The Redskins Blog

Redskins Review Burgers, Talk Mohawks

Posted by Matt Terl on November 13, 2009 – 3:58 pm

There’s not a lot of free time for the players on road trips. Travel days start with meetings, a mock game, and treatment. After that excitement comes the bus-plane-bus-hotel combo. For a few of the players, there are production meetings with the TV broadcast crew immediately upon arrival at the hotel. And in the evening, there are more meetings and a curfew. Obviously there’s no free time on gameday.

This means that for all intents and purposes, there are maybe four hours per road trip that the players have to use as they please: from 4:00ish when they check into the hotel through 8:00ish when meetings start back up.

With that limited free time in Atlanta, Casey Rabach got a group of guys together to go get burgers at The Vortex Bar & Grill, which he had seen on Man vs. Food. The Vortex is a sort of hipster/biker bar, the kind of place where the menu offers burgers with grilled cheese sandwiches in place of buns and has 1,200 words of rules designed to warn off the easily offended.

In most circumstances, burger orders probably don’t reveal that much about the psyche of the person ordering them, but after hearing the details of this trip, I found myself wondering.

Rabach, for example, had the Elvis Burger: a burger with, as the menu says, “a King-sized helpin’ of smooth peanut butter, bacon, and fried bananas.” (That’s it pictured above.) This is a bizarre assortment of toppings for a burger, but it somehow suits Rabach. “It was good,” he said. “It was really good, actually. [Heck], I’ll try Cooley’s [peanut butter, ham and mustard] sandwich now. Why the [heck] not? I’ve had peanut butter and beef and bacon together.”
Then there was punter Hunter Smith, who — presumably since he wasn’t going to be playing on Sunday — had something called the Coronary Bypass burger, a bacon cheeseburger with a fried egg and a side of mayo. “It certainly did taste like something that would give you a coronary bypass,” Smith said. “I think it greased up my injury pretty good, though, but we’re not gonna know for certain yet. I would absolutely eat it again.”

Todd Collins ordered that American classic, the Patty Melt. (Basically a grilled cheese sandwich with grilled onions and a burger on it, if you’re unfamiliar.)

“It was pretty good,” Collins said, shrugging his Todd Collins-y shrug. “I mean, it was just a patty melt. There wasn’t anything particularly special about it, but then, I didn’t order anything particularly special. I used to have patty melts that I really liked at this diner in Kansas City on Friday afternoons after practice, so when I went to this place, I went back to that.”

Collins’ choice represented the careful move of a cagey veteran. “I didn’t go crazy,” he explained, “like having grilled cheese as buns sandwiching a cheeseburger with peanut butter and bananas — I mean, I don’t see how that could contribute to the game. But I had a patty melt, a salad, no fries, and a good walk back to the hotel. So that wasn’t bad.”

----------

PROBLEM SET >>
(A) Rewrite the paragraph of the Redskins burger post that begins "There's not a lot of free time" as a short bulleted list of its main facts.
(B) Reproduce the Redskins burger post word for word from "The Redskins Blog" to "time on gameday.".
(C) Write what comes next in the Redskins burger post, continuing after its last paragraph in the same voice.

----------

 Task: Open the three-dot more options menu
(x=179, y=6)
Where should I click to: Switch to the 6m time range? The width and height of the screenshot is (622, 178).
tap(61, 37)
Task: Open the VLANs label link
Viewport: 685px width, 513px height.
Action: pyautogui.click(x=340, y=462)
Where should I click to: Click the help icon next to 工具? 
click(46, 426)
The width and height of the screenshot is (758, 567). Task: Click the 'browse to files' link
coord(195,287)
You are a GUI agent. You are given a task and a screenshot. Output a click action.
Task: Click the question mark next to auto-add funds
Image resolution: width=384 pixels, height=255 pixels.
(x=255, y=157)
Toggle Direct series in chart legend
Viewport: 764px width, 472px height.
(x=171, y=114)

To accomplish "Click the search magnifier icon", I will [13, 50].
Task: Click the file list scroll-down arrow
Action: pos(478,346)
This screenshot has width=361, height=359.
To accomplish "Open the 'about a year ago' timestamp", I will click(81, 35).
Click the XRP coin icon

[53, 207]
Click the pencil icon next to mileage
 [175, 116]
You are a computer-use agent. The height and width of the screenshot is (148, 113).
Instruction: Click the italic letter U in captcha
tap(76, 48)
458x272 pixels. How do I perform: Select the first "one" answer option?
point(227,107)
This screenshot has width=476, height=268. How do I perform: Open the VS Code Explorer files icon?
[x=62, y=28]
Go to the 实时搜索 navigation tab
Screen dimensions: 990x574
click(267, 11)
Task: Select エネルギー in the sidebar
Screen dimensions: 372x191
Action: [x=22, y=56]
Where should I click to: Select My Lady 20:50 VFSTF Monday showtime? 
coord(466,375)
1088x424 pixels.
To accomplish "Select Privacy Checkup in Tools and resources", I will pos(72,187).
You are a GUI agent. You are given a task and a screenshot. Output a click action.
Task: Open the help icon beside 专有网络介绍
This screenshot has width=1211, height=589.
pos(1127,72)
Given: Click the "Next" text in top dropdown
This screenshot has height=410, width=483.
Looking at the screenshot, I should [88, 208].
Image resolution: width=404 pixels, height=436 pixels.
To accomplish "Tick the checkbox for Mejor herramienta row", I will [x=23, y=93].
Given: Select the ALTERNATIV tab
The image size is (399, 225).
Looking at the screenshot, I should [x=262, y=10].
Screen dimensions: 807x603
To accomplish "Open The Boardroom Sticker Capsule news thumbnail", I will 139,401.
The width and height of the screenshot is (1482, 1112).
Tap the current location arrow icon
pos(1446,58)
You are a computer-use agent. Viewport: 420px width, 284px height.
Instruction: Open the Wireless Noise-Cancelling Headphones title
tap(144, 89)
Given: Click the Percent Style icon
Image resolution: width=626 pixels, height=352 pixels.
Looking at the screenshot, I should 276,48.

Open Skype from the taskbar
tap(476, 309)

----------

RESPONSES >>
(A)
- Players have little free time on road trips.
- Travel days begin with meetings, a mock game, and treatment.
- Then comes a bus, a plane, another bus, and the hotel.
- A few players meet with the TV broadcast crew as soon as they reach the hotel.
- Evenings bring more meetings and a curfew.
- There is no free time on gameday.

(B)
The Redskins Blog

Redskins Review Burgers, Talk Mohawks

Posted by Matt Terl on November 13, 2009 – 3:58 pm

There’s not a lot of free time for the players on road trips. Travel days start with meetings, a mock game, and treatment. After that excitement comes the bus-plane-bus-hotel combo. For a few of the players, there are production meetings with the TV broadcast crew immediately upon arrival at the hotel. And in the evening, there are more meetings and a curfew. Obviously there’s no free time on gameday.

(C)
(I did ask Rabach if his Elvis Burger had helped his game. He nodded and said “yes” in an ominous tone of voice, but wouldn’t elaborate.)

Todd Yoder’s mohawk was still new on Saturday, and he hadn’t yet caught his toe-tapping touchdown in the back of the Georgia Dome end zone. The burger that fueled that catch, though? The Cowboy Burger, ironically enough, a burger — Yoder opted for the bison patty in place of beef — with ham, jack cheese, and barbecue sauce.

“I mean, obviously, the Cowboy Burger fits my personality,” Yoder said, “as I’m kind of a cowboy. I opted for the bison Cowboy Burger, though, to make it a little bit more authentic western.”

“Howdy,” Collins interjected from his seat nearby.

“Howdy, Todd,” Yoder said. “The burger was good, but the biggest contributor to my gameplay and touchdown was obviously the new Mohawk I was sporting, which just gave it whole new look. I think I’m gonna have to bring it back for another week and just see where it goes.”

Collins eyed Yoder’s mohawk skeptically. “The last time I did that had to be pregame sophomore year in high school,” Collins said. “I didn’t have the bleached blonde, but I had the Mohawk style with my number — 10 — shaved into both sides.”

“The question,” Yoder said, “is how did you play?”

Collins was enthused. “Oh, great! I still have the picture.”

“See?” Yoder said. “That’s what it is! It’s the Mohawk!”

And long-snapper Ethan Albright, one of the steadiest guys on the team? A guy who has by all accounts never thrown back a bad snap in his fifteen NFL seasons? What would his selection of burgers say about him?

“Y’know,” he said amiably, “I had the plain ol’ classic cheeseburger with lettuce, tomato, American cheese. And it was excellent. I know what I like; I didn’t want the Elvis burger. I didn’t want the cardiovascular, or whatever the other burgers were. I like cheeseburgers, and it was a good cheeseburger.”


Posted in General | No Comments »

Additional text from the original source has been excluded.